Investor Sentiment and Speculation
Investor sentiment plays a significant role in this evolving narrative. When investors see potential in a blockchain’s ability to support “fat apps,” it can drive significant capital inflows. However, the speculative nature of the cryptocurrency market means that this sentiment can be quite volatile.
Some investors are optimistic, believing that the next major wave of innovation in the crypto space will come from these applications. They’re betting on platforms that can support complex, engaging dApps, potentially leading to substantial returns.
Others, however, remain cautious. The cryptocurrency market is notorious for its unpredictability, and while “fat apps” hold promise, they’re not a guaranteed success. The infrastructure, user adoption, regulatory environment, and technological hurdles all present challenges that need to be carefully navigated.
The Role of Regulation
Regulatory landscapes around the world will also influence the trajectory of “fat apps.” As these applications grow in complexity and reach, they’ll likely attract more scrutiny from regulators. Ensuring compliance while fostering innovation will be a delicate balance for blockchain platforms and developers.
Regions with favorable regulatory environments may become hotspots for “fat app” development, as seen in countries that have embraced blockchain technology and cryptocurrency. Conversely, stringent regulations could stifle innovation and limit the potential growth of these apps.
Looking Ahead: The Future of ‘Fat Apps’
As the cryptocurrency world keeps a close eye on this burgeoning trend, it’s clear that “fat apps” could redefine the landscape. They promise to bridge the gap between blockchain technology and everyday utility, making cryptocurrency more accessible and relevant to a broader audience.
However, the journey is just beginning. Building successful “fat apps” will require collaboration among developers, investors, and regulators. The potential is immense, but so are the challenges.
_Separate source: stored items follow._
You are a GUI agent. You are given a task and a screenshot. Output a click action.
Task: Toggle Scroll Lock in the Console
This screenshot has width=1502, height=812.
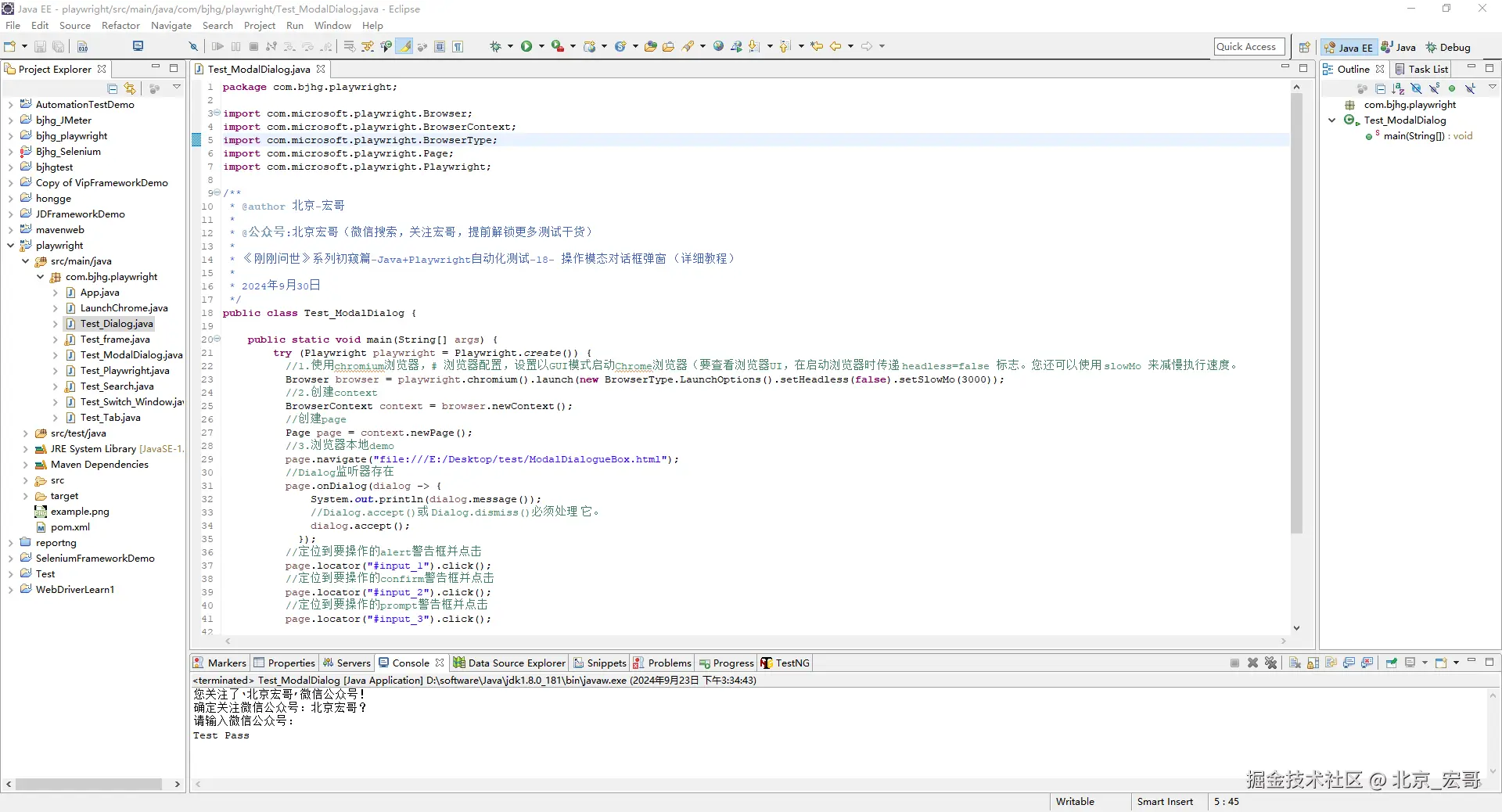(x=1313, y=663)
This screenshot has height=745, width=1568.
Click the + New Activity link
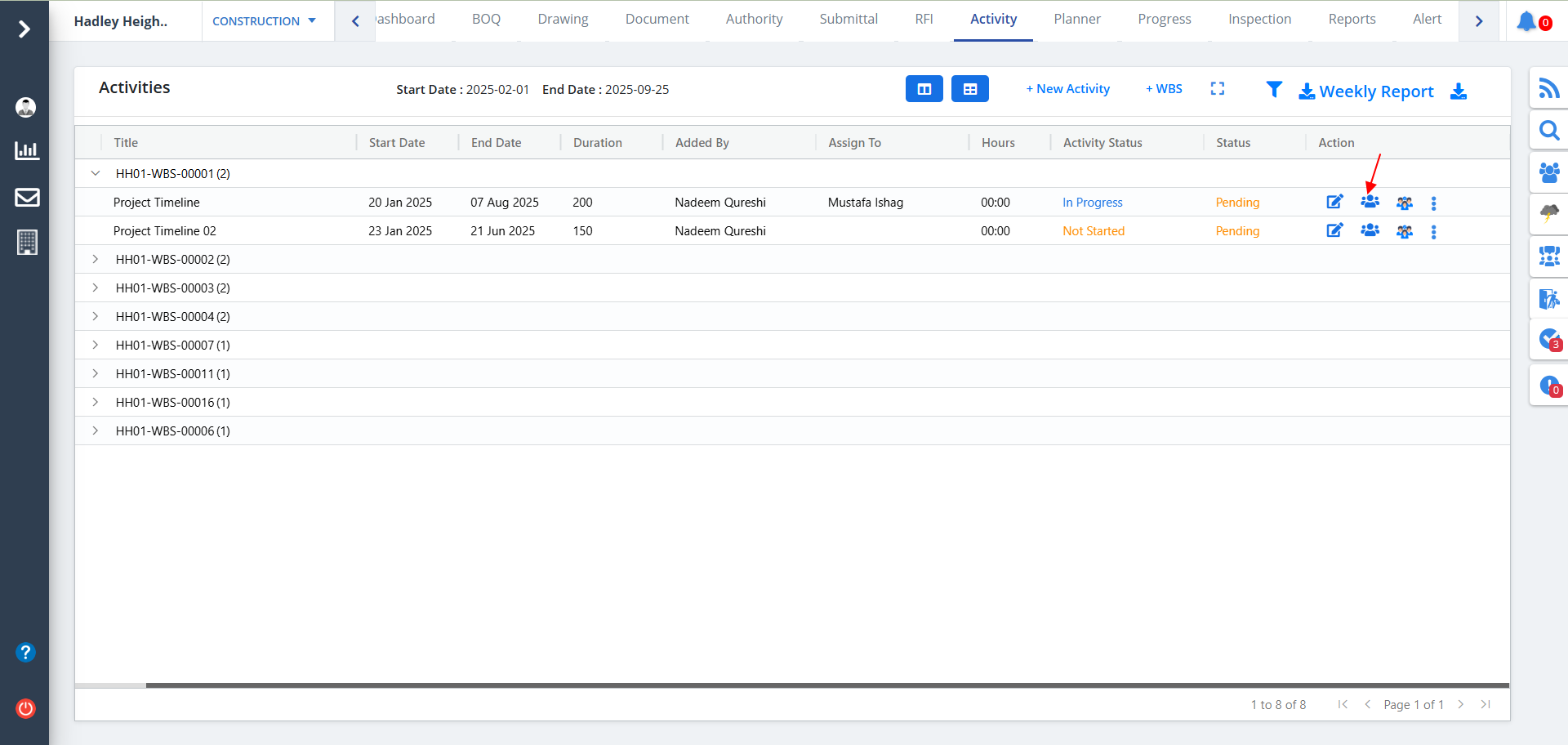click(x=1067, y=89)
As platforms like Solana and Avalanche strive to capitalize on this opportunity, the crypto community will be watching closely to see which chains can deliver on the promise of “fat apps.”
In the coming months, as the market continues to “vote” on the viability of these applications, it will be fascinating to see how the cryptocurrency landscape evolves. Will “fat apps” become the next big thing, or will they be another fleeting trend in the ever-changing world of digital assets? Only time will tell, but one thing’s for sure: the conversation around “fat apps” is just getting started.

Steve Gregory is a lawyer in the United States who specializes in licensing for cryptocurrency companies and products. Steve began his career as an attorney in 2015 but made the switch to working in cryptocurrency full time shortly after joining the original team at Gemini Trust Company, an early cryptocurrency exchange based in New York City. Steve then joined CEX.io and was able to launch their regulated US-based cryptocurrency. Steve then went on to become the CEO at currency.com when he ran for four years and was able to lead currency.com to being fully acquired in 2025.